Growth Driver - This has not only improved product flow but has also exposed manufacturers and brands on a far bigger scale than in the past. Due to the enormous number of stakeholders involved in global supply chains, end-to-end transparency is getting more and more difficult. Technology can help us address this issue. Al uses the original design production model, which allows for a more effective manufacturing procedure, to build stocks only when they are purchased. Fashion brands can now study and analyze data from all points of the supply chain before efficiently addressing disruptions. AI makes sure that everyone in the chain can access data, track status, plan deliveries, and carry out transactions in real-time while assisting in tracking the status of items as they move through the supply chain.

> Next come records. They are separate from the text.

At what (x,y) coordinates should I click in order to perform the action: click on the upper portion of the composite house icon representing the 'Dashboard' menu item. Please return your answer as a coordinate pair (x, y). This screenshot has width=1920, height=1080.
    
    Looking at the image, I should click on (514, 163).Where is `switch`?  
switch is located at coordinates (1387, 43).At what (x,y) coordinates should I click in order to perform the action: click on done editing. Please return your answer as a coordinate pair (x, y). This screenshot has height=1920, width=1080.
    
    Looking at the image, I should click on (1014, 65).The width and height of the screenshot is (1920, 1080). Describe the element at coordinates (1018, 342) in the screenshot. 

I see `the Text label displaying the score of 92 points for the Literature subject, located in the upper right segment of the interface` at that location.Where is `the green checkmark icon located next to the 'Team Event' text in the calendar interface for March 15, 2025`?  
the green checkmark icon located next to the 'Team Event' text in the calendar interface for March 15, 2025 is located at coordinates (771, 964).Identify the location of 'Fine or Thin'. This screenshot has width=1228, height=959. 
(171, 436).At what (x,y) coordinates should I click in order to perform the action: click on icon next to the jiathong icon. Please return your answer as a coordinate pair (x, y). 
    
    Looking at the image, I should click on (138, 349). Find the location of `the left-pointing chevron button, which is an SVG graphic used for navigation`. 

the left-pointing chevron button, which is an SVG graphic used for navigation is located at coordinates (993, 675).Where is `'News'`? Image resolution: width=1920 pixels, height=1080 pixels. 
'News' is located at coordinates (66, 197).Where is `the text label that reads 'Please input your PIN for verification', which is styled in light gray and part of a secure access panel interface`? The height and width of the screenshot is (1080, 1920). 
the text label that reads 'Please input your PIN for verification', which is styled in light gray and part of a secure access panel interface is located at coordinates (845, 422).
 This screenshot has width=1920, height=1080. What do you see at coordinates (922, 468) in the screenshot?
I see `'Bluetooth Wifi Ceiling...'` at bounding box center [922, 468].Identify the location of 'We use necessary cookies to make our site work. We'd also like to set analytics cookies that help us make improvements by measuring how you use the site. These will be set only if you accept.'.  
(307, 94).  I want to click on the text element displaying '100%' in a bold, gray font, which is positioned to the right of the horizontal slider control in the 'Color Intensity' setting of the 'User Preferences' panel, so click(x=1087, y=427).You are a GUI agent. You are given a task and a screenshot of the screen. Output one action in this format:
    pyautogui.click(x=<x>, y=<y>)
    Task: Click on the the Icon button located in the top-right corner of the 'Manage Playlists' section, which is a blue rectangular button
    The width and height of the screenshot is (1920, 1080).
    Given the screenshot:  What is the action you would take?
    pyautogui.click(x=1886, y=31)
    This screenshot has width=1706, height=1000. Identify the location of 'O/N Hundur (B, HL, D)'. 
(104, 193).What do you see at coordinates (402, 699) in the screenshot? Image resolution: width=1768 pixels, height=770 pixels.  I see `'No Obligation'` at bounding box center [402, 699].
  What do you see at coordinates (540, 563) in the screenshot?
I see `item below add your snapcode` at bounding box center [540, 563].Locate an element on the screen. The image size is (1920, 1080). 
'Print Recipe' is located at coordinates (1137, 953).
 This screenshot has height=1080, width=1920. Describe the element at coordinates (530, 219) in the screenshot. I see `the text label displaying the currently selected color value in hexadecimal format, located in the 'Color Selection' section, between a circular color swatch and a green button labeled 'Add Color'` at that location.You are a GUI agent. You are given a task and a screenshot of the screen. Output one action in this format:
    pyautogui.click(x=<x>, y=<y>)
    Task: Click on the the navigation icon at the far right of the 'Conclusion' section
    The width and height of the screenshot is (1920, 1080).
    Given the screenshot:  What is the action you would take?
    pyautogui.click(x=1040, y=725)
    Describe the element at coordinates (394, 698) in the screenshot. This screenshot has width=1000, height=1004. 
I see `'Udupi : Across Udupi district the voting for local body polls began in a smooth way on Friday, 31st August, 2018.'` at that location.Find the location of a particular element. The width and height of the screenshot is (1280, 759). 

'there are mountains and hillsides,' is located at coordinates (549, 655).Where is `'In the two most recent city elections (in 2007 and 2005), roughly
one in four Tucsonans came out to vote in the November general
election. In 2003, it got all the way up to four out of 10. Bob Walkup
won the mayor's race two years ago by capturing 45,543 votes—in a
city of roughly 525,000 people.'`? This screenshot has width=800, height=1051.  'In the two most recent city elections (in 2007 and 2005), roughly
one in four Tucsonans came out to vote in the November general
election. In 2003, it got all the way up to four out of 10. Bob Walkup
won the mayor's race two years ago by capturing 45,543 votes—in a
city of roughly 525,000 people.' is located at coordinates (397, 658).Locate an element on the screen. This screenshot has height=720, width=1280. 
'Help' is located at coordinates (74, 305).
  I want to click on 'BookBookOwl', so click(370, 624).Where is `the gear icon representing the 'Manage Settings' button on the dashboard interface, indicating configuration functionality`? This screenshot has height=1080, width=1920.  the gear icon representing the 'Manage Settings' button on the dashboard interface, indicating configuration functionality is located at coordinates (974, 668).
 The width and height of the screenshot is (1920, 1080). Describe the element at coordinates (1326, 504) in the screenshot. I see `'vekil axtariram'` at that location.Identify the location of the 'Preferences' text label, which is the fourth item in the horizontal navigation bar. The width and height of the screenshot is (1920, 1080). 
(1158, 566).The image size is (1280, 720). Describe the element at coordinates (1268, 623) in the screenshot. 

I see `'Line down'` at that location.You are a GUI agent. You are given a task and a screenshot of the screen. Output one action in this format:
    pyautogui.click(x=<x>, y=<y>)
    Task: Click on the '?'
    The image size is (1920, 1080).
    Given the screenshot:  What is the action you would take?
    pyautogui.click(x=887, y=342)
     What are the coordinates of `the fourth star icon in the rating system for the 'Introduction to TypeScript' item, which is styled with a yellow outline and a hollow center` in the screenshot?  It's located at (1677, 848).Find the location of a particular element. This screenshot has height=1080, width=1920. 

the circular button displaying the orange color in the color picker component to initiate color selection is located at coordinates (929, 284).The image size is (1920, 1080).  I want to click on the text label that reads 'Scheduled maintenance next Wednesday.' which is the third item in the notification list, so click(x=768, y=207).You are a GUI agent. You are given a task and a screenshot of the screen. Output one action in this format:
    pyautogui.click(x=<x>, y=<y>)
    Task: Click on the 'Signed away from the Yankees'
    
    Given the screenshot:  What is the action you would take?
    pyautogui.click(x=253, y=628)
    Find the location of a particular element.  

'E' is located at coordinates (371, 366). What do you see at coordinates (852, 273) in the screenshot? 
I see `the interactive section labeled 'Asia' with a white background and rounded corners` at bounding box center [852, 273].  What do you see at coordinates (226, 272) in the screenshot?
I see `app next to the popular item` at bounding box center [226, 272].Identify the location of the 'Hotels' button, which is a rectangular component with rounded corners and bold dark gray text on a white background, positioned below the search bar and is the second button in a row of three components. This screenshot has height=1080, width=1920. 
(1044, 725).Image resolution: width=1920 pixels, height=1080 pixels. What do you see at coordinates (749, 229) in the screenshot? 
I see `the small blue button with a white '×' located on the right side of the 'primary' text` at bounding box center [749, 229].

Sustainable Business Models - The problems of ethics, sustainability, a lack of workforce, and lengthy lead times that arise when firms outsource production to countries with lower labor prices can be reduced using technology. Retailers are moving some production back home in anticipation of the emergence of smart manufacturing in the hopes that their investments in technology and digital transformation projects would eventually balance out the drawbacks and propel a smarter future. Manufacturers can foresee and better prepare for their supply needs by using AI-powered solutions, which are dependent on factors like weather, traffic, tolls, and other factors. Additionally, in order to find other routes and expedite deliveries, clothing brands have automated their supply chain and logistical processes using machine intelligence.

How AI/ML is Shaping Future Trends in Fashion Space

Brands could have a sizable competitive edge if we combine inventory tracking with AI's strong data prediction skills for trend forecasting. Brands may instantaneously access data that enables timely planning of the appropriate designs and quantities rather than only depending on conventional methods of trend forecasting, which necessitate observation and data collection from fashion designers, trend spotters, and influencers.

Consider FINERY, for instance, the British clothing brand has developed an automated tool for organizing one's wardrobe that, using analytics, keeps track of the purchases made by its female consumers and displays them in a digital wardrobe. Women may create ensembles using their own clothing and even shop from more than 10,000 stores using the platform. Intelligence Node is another remarkable example, which enables users to follow trends in real-time. The customer has the option to insert specific keywords, navigational patterns, price points, and more. Users can follow the exact or closest matches to their product on the AI-driven search discovery platform, which can offer valuable insights regarding competitive differentiators.

Live video streaming has significantly impacted our daily lives. Instagram commerce has dominated the post-COVID market in 2022, dominating everything from virtual events to wellness programs. New streaming media formats with high-definition visuals, faster connectivity, and data transfer across the Internet of Things devices are possible thanks to 5G technology. Customers can now 'try on' designs before buying them. Some popular brands, such as Tommy Hilfiger and Gucci, offer digital showrooms to evaluate the market's interest.

Interestingly, selling digital apparel is also becoming increasingly common. For instance, Louis Vuitton created "skins" for League of Legends characters, and the latest partnership between Polo Ralph Lauren and Bitmoji, which allows customers to design their own Bitmoji appearance using the brand's new mix-and-match wardrobe, further exemplifies the allure of the e-wardrobe. 

Way Forward

One of the few constants in the fashion industry is that nothing remains the same. Personalization, store technology, and end-to-end value chain management are three potentially important areas in which the fashion industry could invest digitally over the next few years. Fashion decision-makers must think about how to leverage technology to foster creativity, streamline processes, and generate value from innovation that can endure in the near future.